Nov 7, 2018, 11:43:03 AM CST Aug 31, 2023, 4:31:46 PM CDT

Adverse Childhood Experiences have lasting health effects

Learn how behavioral health assessments and treatments can help children and families cope with Adverse Childhood Experiences (ACEs).

Parents and therapist comforting young boy Parents and therapist comforting young boy

Have you ever wondered why some people just seem to experience more hardship than others? Perhaps you know someone who lost his or her job. Around the same time, they find out they have a major health problem. Is it just a rash of bad luck?

These series of misfortunes may not have to do with luck at all, but rather may be the result of events that occurred years before.

What are adverse childhood experiences?

Adverse Childhood Experiences, or ACEs, are negative experiences that create stress on a child and may lead to other negative health outcomes as they grow. In turn, the negative health outcomes can have a lasting behavioral, emotional and physical impact on a person's life resulting in multiple setbacks.

"The brain pathways are very flexible, so a highly stressful environment impacts the developing brain structure of the child by continued release of stress hormones," explains Sue Schell, Vice President and Clinical Director of Behavioral Health at Children's Health℠. "When the stress is sustained over time, it becomes toxic, impacting their health and emotional development."

Breaking the ACEs cycle

Schell is part of a team of health professionals at Children's Health helping families manage the effects of ACEs through an integrated behavioral health program. Through the program, pediatricians identify children with suspected behavioral health issues and refer them for further screening, which includes an assessment of ACEs to identify needed treatment.

The Children's Health behavioral health team routinely screen for sources of toxic stress in young patients, including:

  • Poverty
  • Physical, emotional or sexual abuse
  • Having a family member in prison
  • Drug and/or alcohol abuse in the home
  • Losing a caregiver through divorce, death or imprisonment

Through the behavioral health program, licensed professional counselors, social workers, and marriage and family counselors partner with pediatricians across the community to treat, counsel, educate and refer families as needed to break the cycle of ongoing negative health effects caused by ACEs.

 ACEs are a family matter

The effects of ACEs are not limited to the child. Many times, there are multiple generations of poverty, stress and trauma, and parents themselves do not have the skills to cope, and so they are unable to help their child.
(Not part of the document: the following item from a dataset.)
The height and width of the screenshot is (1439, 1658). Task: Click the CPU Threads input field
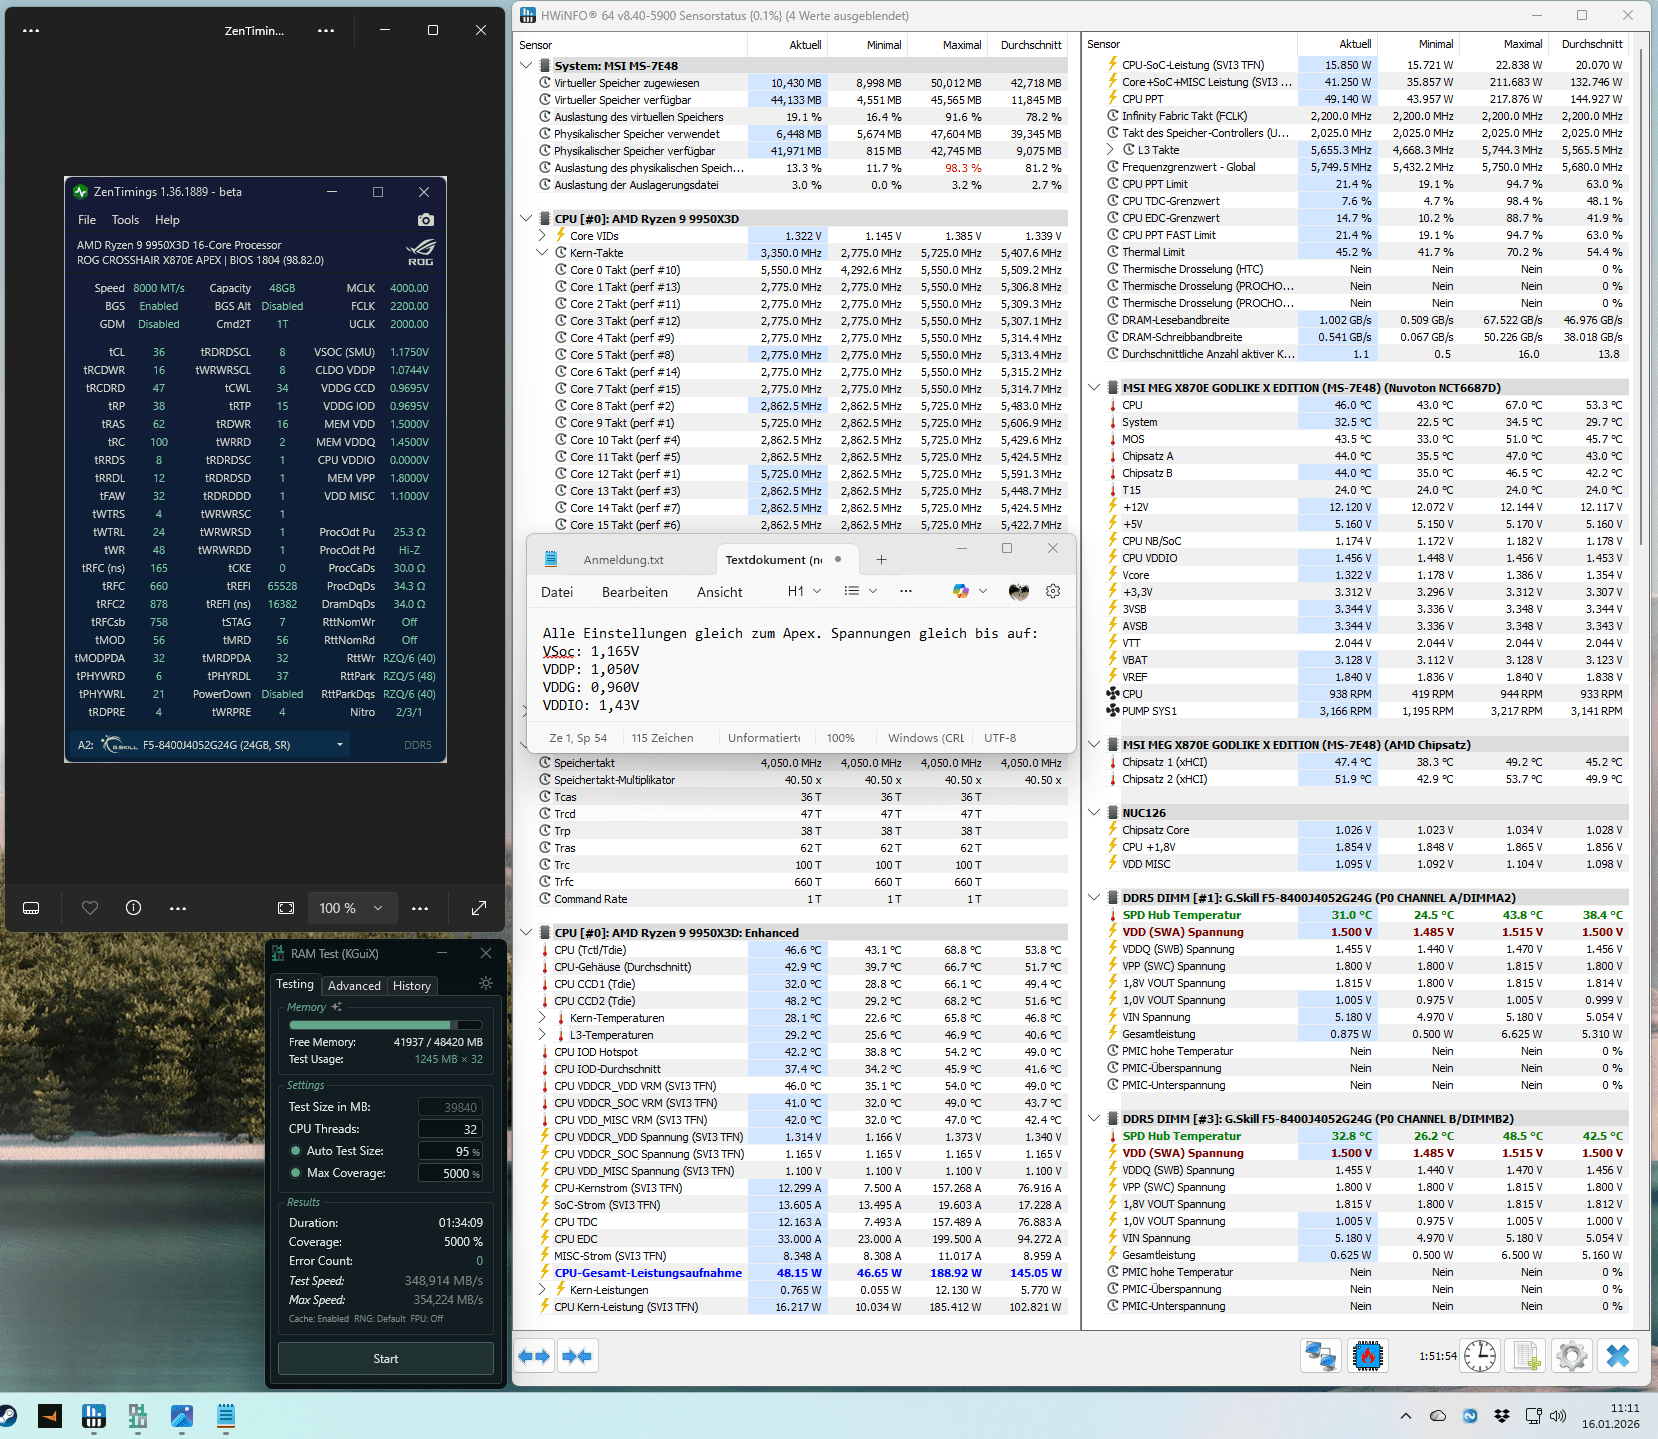point(450,1129)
The original ACEs study focused on adults. It found that the more stressors a person endured as a child, the more likely they were to have serious health problems, such as heart disease.

Now the goal is to address problems as they happen during childhood in order to prevent the negative effects later in life. "We are trying to identify problems in real time, when they're occurring in the child's life, so that we can intervene," says Schell. "We now know that if we can help the child and their adult caregiver to build healthy relationships and reduce environmental stress we can change how their brain is developing and how neural pathways are created, then we can change how their body responds to stress in the future."

A common scenario is a child struggling in school and there is concern that they have ADHD. The pediatrician refers the child to the behavioral health professionals, who assess the situation and find that daily stress or some past traumatic event is impacting their behavior. They then work with the caregiver and the child to understand the situation and create a more stable environment. This might include introducing self-care skills, mindfulness and relaxation techniques, as well as education on nutrition, sleep hygiene and well-being.

"You're teaching the parent at the same time you're teaching the child," says Schell. "Everything's connected; we can help the caregiver find resources to learn how to cope and that in turn helps the child."